• Work instructions: Copy out the records, putting "kernel binary" in place of each "kernel image" and changing nothing else.

start Material

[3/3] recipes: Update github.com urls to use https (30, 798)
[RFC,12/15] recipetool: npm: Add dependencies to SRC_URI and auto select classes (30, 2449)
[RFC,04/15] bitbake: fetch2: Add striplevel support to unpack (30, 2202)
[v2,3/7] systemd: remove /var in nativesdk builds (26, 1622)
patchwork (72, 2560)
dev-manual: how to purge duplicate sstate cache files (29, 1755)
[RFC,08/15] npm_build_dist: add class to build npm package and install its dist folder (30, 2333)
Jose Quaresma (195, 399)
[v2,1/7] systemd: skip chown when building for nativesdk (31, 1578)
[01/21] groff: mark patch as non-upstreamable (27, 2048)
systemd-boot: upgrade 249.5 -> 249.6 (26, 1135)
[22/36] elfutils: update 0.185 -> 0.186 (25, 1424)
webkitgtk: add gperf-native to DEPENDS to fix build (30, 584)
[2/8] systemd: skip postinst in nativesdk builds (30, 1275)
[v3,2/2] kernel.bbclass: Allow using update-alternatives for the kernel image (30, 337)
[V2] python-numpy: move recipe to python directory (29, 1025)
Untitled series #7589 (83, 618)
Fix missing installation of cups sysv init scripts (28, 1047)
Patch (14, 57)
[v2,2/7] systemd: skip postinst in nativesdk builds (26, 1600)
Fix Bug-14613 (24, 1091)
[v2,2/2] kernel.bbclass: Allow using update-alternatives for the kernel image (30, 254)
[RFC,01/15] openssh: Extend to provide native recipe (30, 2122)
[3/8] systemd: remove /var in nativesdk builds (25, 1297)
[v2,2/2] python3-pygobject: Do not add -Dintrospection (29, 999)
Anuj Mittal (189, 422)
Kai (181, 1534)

end Material

• Task response:
[3/3] recipes: Update github.com urls to use https (30, 798)
[RFC,12/15] recipetool: npm: Add dependencies to SRC_URI and auto select classes (30, 2449)
[RFC,04/15] bitbake: fetch2: Add striplevel support to unpack (30, 2202)
[v2,3/7] systemd: remove /var in nativesdk builds (26, 1622)
patchwork (72, 2560)
dev-manual: how to purge duplicate sstate cache files (29, 1755)
[RFC,08/15] npm_build_dist: add class to build npm package and install its dist folder (30, 2333)
Jose Quaresma (195, 399)
[v2,1/7] systemd: skip chown when building for nativesdk (31, 1578)
[01/21] groff: mark patch as non-upstreamable (27, 2048)
systemd-boot: upgrade 249.5 -> 249.6 (26, 1135)
[22/36] elfutils: update 0.185 -> 0.186 (25, 1424)
webkitgtk: add gperf-native to DEPENDS to fix build (30, 584)
[2/8] systemd: skip postinst in nativesdk builds (30, 1275)
[v3,2/2] kernel.bbclass: Allow using update-alternatives for the kernel binary (30, 337)
[V2] python-numpy: move recipe to python directory (29, 1025)
Untitled series #7589 (83, 618)
Fix missing installation of cups sysv init scripts (28, 1047)
Patch (14, 57)
[v2,2/7] systemd: skip postinst in nativesdk builds (26, 1600)
Fix Bug-14613 (24, 1091)
[v2,2/2] kernel.bbclass: Allow using update-alternatives for the kernel binary (30, 254)
[RFC,01/15] openssh: Extend to provide native recipe (30, 2122)
[3/8] systemd: remove /var in nativesdk builds (25, 1297)
[v2,2/2] python3-pygobject: Do not add -Dintrospection (29, 999)
Anuj Mittal (189, 422)
Kai (181, 1534)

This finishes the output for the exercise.